### YOUR TASK
Please rewrite the rows below with "directory" changed to "folder" and everything else unchanged. Leave the pictures out of your answer.

### THE DATA

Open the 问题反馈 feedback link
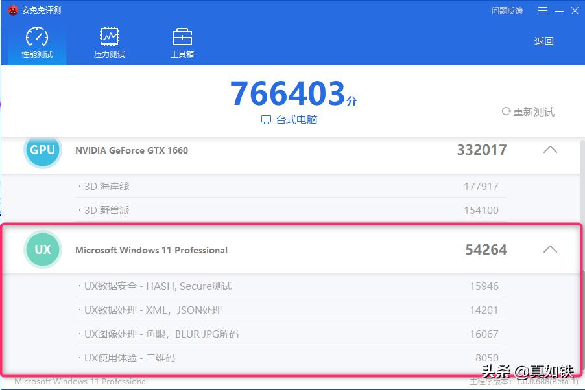This screenshot has width=585, height=390. (507, 10)
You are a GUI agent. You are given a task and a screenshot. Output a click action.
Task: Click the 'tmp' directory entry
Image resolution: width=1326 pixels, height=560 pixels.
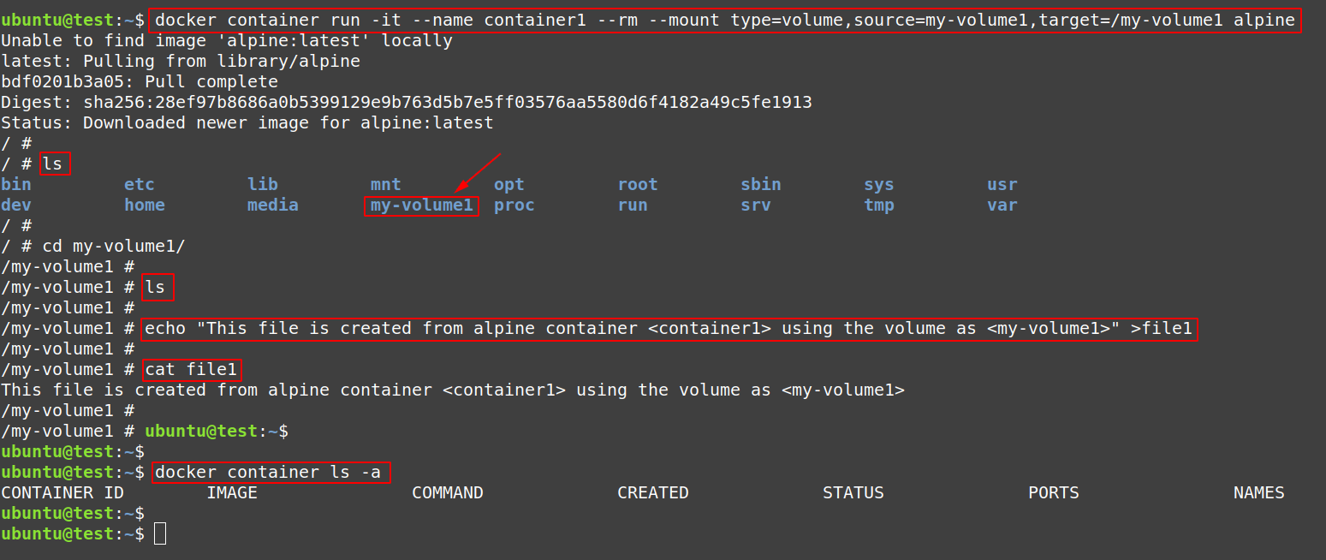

### CORRECT RESULT
Open the 问题反馈 feedback link
This screenshot has width=585, height=390. (507, 10)
You are a GUI agent. You are given a task and a screenshot. Output a click action.
Task: Click the 'tmp' folder entry
Image resolution: width=1326 pixels, height=560 pixels.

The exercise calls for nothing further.